Dean's Letter
New Partners, New Answers
In 2001 (it feels like ancient history now) one new direction we proposed for the College was a New Partnerships Initiative. It was clear then that our land-grant programs were being expected to meet ever-broader expectations in many different arenas.
Faculty and agents saw the need and opportunity to serve in fields such as economic development, health education, community planning, and leadership. The only way to offer effective statewide support for such diverse programs was through collaboration with a host of new partners across a variety of organizations.
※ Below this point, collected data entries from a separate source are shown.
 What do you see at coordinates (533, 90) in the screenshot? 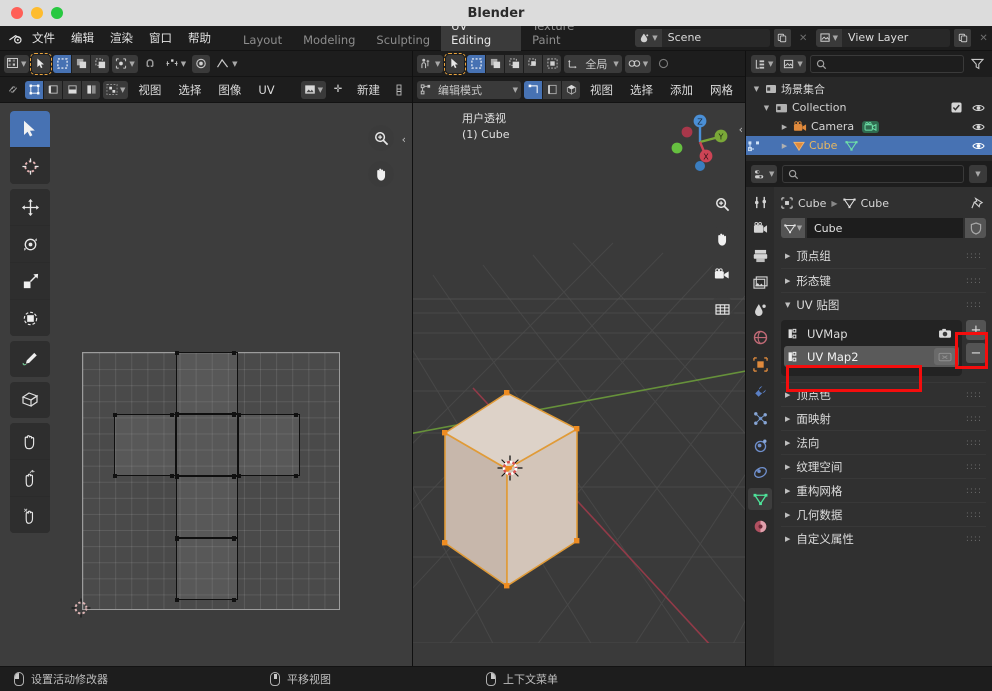
I see `vertex-select-mode-button` at bounding box center [533, 90].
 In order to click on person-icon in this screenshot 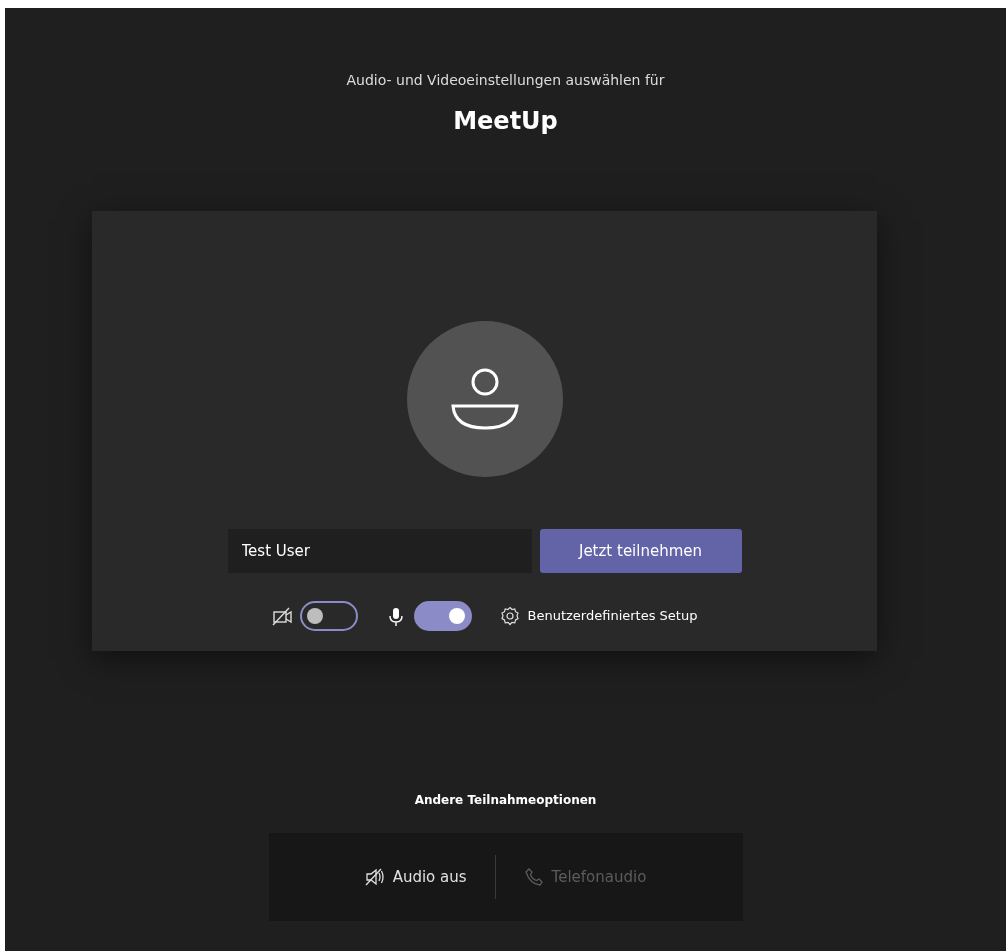, I will do `click(484, 399)`.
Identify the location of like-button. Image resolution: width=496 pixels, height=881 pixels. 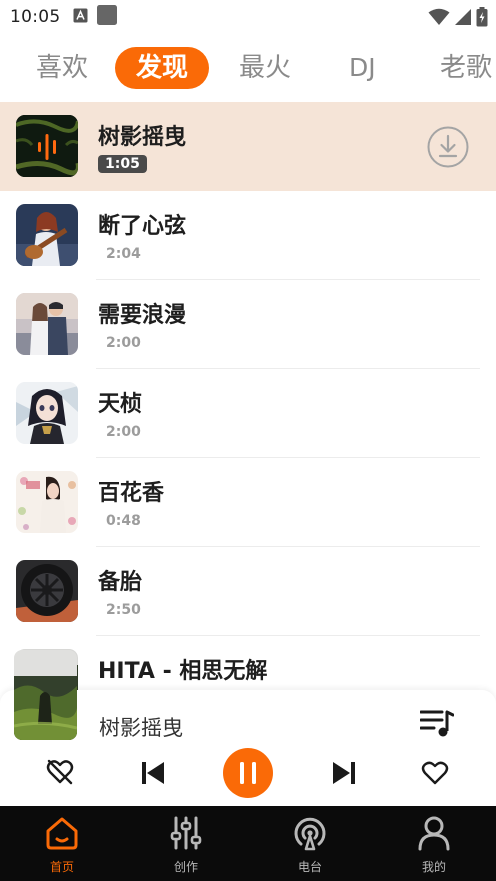
(435, 775).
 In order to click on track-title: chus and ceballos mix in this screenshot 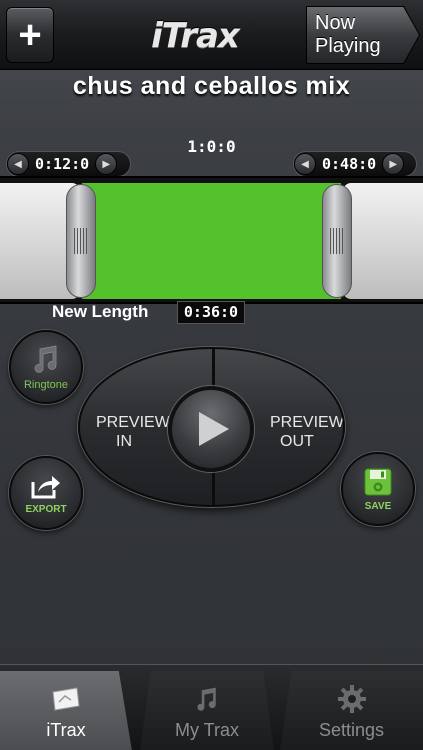, I will do `click(212, 86)`.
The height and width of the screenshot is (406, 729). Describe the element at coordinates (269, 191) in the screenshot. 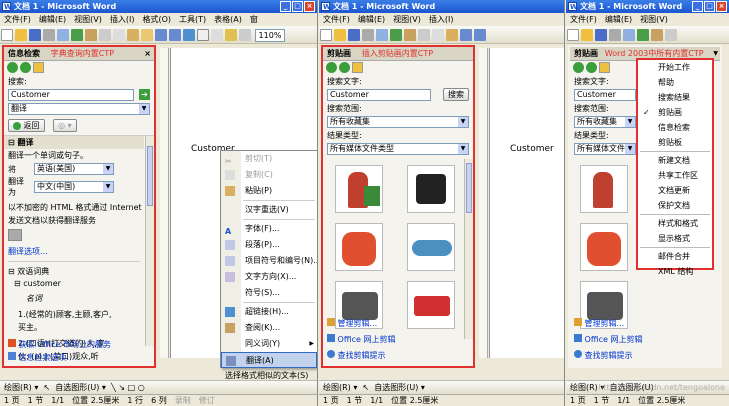

I see `menu-item-paste: 粘贴(P)` at that location.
How far we have come in two years! Within UK, we have strengthened or established new working relationships with the Colleges of Business and Economics, Social Work, and with the Tracy Farmer Center for the Environment while launching multiple programs with the Medical Center. Very recently we signed an agreement with the College of Design to do outreach on housing and the home environment. Expect more developments like these in the future.
Beyond the campus, major initiatives in crop and livestock diversification with the Kentucky Horticulture Council and Kentucky Cattlemen's Association typify new kinds of partnerships with old friends. This issue's feature about goat production describes a new collaboration with Kentucky State. Meanwhile, such wide-ranging issues as agritourism, nutrition/health education, parenting/youth development, and community development have led to connections with a host of new partner agencies.
Certainly our most dramatic example of a new partnership is the recent merger with Human Environmental Sciences. Inclusion of HES programs brings an even broader network of cooperating organizations and constituents to the College.
What common thread holds such diverse partnership initiatives together? Perhaps more than anything else, it is our College's continuing commitment to the land-grant promise to apply discovery and new knowledge, life-long education, and extension to solve real problems in a changing world.